BT Mulls Asset Deal to Address Pension Debt

Telecommunications giant considers alternative approaches to making only cash payments.


UK telecommunications company BT said in its most recent annual report that it was “considering a number of options for funding the deficit” of its £50.1 billion ($64.3 billion) pension plan, which has grown to £7.55 billion.

“These options include considering whether there are alternative approaches to only making cash payments, including arrangements that would give the BTPS [BT Pension Scheme] a prior claim over certain BT assets,” said BT.

The company said the BTPS faces the same risks challenging other UK defined benefit plans, such as low investment returns, high inflation, longer life expectancy, and regulatory changes, which may mean the BTPS becomes more of a financial burden for BT.

“We have a large funding obligation to our defined benefit (DB) pension schemes,” said BT in its annual report.
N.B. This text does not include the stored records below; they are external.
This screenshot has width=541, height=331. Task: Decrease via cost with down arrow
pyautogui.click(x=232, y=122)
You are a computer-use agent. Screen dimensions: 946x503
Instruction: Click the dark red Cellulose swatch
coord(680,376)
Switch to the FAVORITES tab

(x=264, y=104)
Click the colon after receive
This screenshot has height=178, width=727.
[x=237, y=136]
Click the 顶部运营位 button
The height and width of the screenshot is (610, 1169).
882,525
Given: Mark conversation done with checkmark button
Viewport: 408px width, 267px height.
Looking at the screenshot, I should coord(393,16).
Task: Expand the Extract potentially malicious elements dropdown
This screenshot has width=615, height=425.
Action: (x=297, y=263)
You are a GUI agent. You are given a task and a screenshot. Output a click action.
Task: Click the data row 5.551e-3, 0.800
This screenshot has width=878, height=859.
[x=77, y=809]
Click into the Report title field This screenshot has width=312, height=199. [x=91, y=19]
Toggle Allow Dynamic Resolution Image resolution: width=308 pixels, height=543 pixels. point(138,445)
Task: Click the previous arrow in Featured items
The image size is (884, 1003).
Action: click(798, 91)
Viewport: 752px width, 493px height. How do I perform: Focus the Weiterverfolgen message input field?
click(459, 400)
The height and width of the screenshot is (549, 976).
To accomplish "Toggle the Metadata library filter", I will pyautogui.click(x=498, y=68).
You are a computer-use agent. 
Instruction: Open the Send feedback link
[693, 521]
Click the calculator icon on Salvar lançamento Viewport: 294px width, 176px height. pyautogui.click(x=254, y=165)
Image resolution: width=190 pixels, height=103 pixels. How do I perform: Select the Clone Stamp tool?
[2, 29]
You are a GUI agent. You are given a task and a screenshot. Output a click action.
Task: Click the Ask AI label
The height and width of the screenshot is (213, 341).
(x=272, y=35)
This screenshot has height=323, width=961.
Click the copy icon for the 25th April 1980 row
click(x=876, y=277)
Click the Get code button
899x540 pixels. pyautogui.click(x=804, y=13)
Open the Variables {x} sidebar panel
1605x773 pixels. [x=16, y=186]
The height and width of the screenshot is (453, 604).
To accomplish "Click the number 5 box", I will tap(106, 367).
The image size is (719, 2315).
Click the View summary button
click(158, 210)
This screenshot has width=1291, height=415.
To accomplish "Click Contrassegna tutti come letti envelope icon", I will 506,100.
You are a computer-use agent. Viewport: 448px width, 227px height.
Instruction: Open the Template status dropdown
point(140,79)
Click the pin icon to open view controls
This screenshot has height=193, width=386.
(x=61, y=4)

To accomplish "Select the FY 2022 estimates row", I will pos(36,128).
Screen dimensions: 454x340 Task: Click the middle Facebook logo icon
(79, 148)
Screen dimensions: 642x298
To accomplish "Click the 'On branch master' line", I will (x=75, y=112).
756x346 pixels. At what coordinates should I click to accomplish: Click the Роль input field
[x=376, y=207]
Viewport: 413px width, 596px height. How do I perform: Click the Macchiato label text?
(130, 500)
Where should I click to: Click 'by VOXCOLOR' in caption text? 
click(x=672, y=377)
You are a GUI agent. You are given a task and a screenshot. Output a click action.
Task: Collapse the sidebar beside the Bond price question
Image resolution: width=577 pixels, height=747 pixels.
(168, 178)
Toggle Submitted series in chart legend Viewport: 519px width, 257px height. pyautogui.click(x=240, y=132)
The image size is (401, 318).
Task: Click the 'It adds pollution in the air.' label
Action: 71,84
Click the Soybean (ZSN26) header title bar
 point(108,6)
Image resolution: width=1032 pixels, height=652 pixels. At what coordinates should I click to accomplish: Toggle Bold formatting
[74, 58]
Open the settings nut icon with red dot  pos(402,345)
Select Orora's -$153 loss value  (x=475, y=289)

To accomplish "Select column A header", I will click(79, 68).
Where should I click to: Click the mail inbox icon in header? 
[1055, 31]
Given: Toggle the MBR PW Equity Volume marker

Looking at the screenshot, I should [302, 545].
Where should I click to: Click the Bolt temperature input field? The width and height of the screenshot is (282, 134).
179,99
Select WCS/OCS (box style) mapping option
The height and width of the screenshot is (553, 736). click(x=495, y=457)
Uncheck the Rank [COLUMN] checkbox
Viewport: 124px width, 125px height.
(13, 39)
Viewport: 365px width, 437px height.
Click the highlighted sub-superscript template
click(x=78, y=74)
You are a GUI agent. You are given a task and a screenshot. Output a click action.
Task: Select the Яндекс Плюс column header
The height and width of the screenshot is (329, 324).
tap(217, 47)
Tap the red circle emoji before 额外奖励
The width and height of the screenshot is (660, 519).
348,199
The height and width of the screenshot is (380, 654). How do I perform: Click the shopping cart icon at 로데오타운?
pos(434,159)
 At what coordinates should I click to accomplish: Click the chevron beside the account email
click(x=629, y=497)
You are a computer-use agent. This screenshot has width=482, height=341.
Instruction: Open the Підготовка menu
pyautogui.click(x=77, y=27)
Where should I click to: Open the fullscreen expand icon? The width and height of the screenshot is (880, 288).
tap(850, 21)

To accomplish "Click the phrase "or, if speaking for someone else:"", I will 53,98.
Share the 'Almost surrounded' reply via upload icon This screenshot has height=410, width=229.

The largest of these, the BPTS, with approximately 300,000 participants, represents more than 97% of the group’s pension obligations.

The company didn’t elaborate further on the options for funding the deficit.

BT reported that the BTPS’ total assets grew to £50.1 billion from £43.1 billion in 2016. The report comes just ahead of the pension plan’s triennial valuation. The purpose of the valuation is to design a funding plan to ensure that the BTPS has sufficient funds available to meet future benefit payments. The last valuation was performed in June 2014, and the results of the next funding valuation will be made public no later than June 30 of this year. The evaluation took place in March and April 2017.

The deficit at the valuation date will influence the deficit payments the company agrees to make, the company said. Several factors affect the liabilities, including expected future investment returns at the valuation date.

“If there’s an increase in the pension deficit at the next valuation date, we may have to increase deficit payments into the scheme,” said BT. “Higher deficit payments could mean less money available to invest, pay out as dividends, or repay debt as it matures, which could, in turn, affect our share price and credit rating.”

However, BT said in its annual report that “asset returns have been positive over the year with strong returns from equities and government bonds.”

Based on the 2014 funding valuation agreement, the company reported that it expects to make contributions of approximately £850 million to the BTPS in 2017/2018, which is comprised of ordinary contributions of approximately £162 million and deficit contributions of £688 million. This will be reviewed as part of the upcoming funding valuation.